Furthermore, the low absorption rate of budgeted funds—due to unfinished infrastructure projects—can be linked to the insufficient use of digital tools and low accountability mechanisms, as observed in various SKPDs. The findings reinforce the need for not only technological improvements but also institutional reforms. To move beyond the suboptimal budgeting outcomes, local governments must foster a culture of performance, ensure integrated use of financial systems, and improve internal capacities through targeted IT training and management support.
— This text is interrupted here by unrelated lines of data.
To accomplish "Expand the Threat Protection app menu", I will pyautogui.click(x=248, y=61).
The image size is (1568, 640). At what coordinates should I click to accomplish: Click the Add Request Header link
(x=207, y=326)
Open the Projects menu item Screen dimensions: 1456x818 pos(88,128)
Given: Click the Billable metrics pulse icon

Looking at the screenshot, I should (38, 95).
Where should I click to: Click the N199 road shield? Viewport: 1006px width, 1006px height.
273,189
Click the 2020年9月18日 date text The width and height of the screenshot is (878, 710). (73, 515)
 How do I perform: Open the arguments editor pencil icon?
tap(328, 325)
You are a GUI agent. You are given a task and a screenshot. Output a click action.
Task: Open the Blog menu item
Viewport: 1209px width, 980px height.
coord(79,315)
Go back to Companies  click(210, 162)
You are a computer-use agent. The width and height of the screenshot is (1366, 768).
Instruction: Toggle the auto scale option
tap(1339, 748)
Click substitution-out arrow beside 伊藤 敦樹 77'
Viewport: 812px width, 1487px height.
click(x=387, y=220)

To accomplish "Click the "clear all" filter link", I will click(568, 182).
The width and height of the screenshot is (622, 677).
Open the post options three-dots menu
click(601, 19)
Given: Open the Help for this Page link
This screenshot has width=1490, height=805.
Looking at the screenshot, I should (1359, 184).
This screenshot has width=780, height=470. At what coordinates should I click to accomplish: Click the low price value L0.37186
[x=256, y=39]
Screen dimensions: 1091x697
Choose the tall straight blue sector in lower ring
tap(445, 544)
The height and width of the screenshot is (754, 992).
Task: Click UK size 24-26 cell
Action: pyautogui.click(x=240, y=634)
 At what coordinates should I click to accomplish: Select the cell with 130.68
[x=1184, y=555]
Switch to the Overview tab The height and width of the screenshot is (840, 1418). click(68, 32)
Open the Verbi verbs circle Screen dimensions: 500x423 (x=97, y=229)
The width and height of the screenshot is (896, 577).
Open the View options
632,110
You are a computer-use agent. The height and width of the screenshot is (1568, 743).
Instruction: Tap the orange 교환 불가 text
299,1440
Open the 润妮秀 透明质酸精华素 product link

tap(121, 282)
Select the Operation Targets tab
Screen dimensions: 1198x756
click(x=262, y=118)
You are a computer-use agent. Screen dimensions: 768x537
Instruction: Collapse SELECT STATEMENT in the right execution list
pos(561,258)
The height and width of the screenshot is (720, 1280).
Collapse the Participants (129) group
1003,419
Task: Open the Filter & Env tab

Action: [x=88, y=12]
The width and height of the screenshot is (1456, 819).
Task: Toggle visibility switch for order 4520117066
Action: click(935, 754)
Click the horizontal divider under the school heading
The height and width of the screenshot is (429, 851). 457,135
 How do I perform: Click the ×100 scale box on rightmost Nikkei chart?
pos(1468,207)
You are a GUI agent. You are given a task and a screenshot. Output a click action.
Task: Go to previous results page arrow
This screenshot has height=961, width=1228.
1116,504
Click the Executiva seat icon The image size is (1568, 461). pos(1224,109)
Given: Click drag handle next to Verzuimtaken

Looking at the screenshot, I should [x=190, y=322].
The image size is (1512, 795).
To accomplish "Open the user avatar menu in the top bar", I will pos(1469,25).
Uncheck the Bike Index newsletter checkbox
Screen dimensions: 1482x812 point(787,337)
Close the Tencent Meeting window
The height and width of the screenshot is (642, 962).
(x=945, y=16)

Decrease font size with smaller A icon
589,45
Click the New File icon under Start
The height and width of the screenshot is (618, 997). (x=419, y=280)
Thus, while the adoption of information technology proves vital for addressing technical limitations, its success depends on a conducive institutional environment that motivates budget planners to apply systems effectively and with accountability. The empirical evidence presented here substantiates the earlier assumption that solving budgeting inefficiencies in Medan requires more than regulatory compliance—it demands systemic transformation at the organizational level.
Conclusion
This study examined the causal relationship between information technology utilization and the quality of budget preparation within the Medan City government, with a particular focus on the moderating role of motivation. The findings confirm that the adoption of information technology significantly enhances the quality of regional budget formulation. IT contributes to greater accuracy, timeliness, and procedural efficiency in budget planning, supporting the government's broader objective of achieving transparent and accountable fiscal governance.
However, the study reveals that motivation does not play a mediating role in the relationship between technology use and budgeting outcomes. This suggests that the presence of IT infrastructure alone is a stronger determinant of budgeting quality than individual-level psychological factors such as motivation—at least within the current institutional framework of local government agencies.
These conclusions reflect the broader issues outlined in the problem identification of this study. The gap between planning and implementation, overreliance on indirect expenditures, and the recurring issuance of qualified opinions (WDP) in Medan's financial reports from 2015 to 2019 demonstrate that technical improvements alone are insufficient. Institutional and organizational factors—particularly human resource capabilities and a lack of systemic motivation—remain barriers to effective budgeting.
Accordingly, future improvements must integrate the enhancement of IT-based systems with structural reforms that ensure human capital is equipped, motivated, and held accountable. Without addressing these foundational issues, the quality of the APBD preparation will remain stagnant, despite ongoing regulatory updates and fiscal decentralization policies.
These findings provide practical implications for policymakers and public administrators. Investments in digital infrastructure and system integration should be prioritized, accompanied by targeted training to improve IT competency among budgeting personnel. Simultaneously, structural reforms are needed to translate motivational factors into actionable performance, such as by aligning performance incentives with budgeting outcomes.
Future research should explore other institutional or contextual variables. Several other studies have proposed that psychological empowerment, organizational commitment, organizational culture, leadership behavior, regulatory compliance, or perceived fairness may function as more robust mediators in this relationship, warranting further empirical investigation. A broader, comparative analysis across different regions could also enrich the understanding of factors driving effective budget preparation under Indonesia's decentralized governance system.